Exercises for Lower Back Pain

Lower back pain can be of three types: Acute, sub-acute and chronic. The acute pain is caused by accidents or falls while the chronic lower back pain appears as a result of time and conditions such as joint weakness and aging.

Other common causes of lower back pain are using those muscles in activities that should be done with care, like lifting heavy things, and this happens because of poor muscle development and health conditions. Luckily the back pain can be avoided with exercises for lower back pain.

Exercises for Lower Back Pain: Hamstrings and Stretching

According to specialists, having a conditioned hamstring muscle can help erasing those lower back pain attacks. A poor hamstring muscle health will make your back take all the work.

To exercise the hamstrings it is recommended that you run or make short sprints. Just a 15 minute-run a day and you should be fine. Not to mention that you'll lose weight and exercise many other muscles at the same time!
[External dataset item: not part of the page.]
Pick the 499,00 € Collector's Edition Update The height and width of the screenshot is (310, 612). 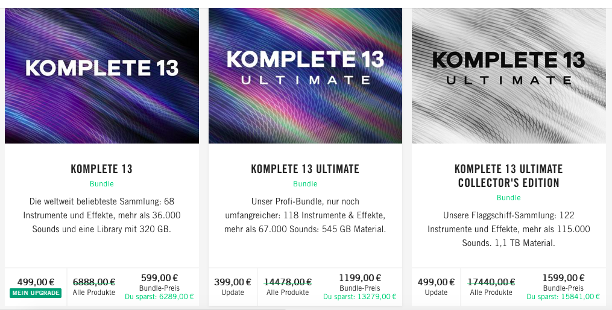436,282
You will also need to stretch if you want to have a healthy lower back. To start, bend forward gently and stretch the hamstrings for a period of 30 seconds, do this twice a day – everyday.
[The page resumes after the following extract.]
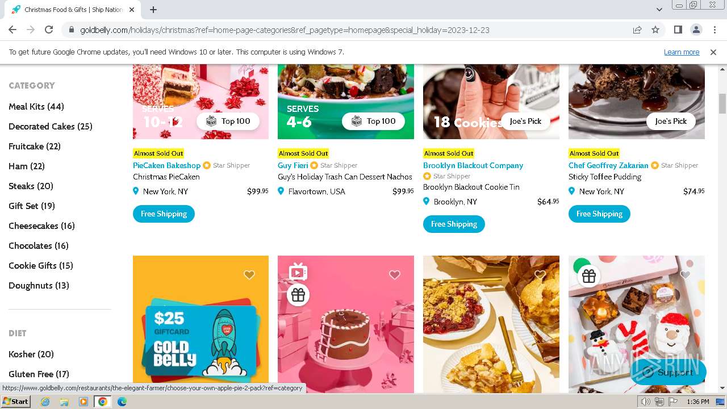Filter by Decorated Cakes (25) category
727x409 pixels.
coord(51,126)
Exercises for Lower Pack Pain With a Swiss Ball

Using a swiss ball can be of great help to strengthen the lower back muscles. In case you don't know what a swiss ball is, let me tell you they are the balls used for pilates, they are big and easy to rest on.

To start, lie on your back with your knees and calves resting on the ball. Next, raise your arm over your head while at the same time straighten the opposite-side knee. Straighten completely, then relax.

Repeat the whole process alternating each side.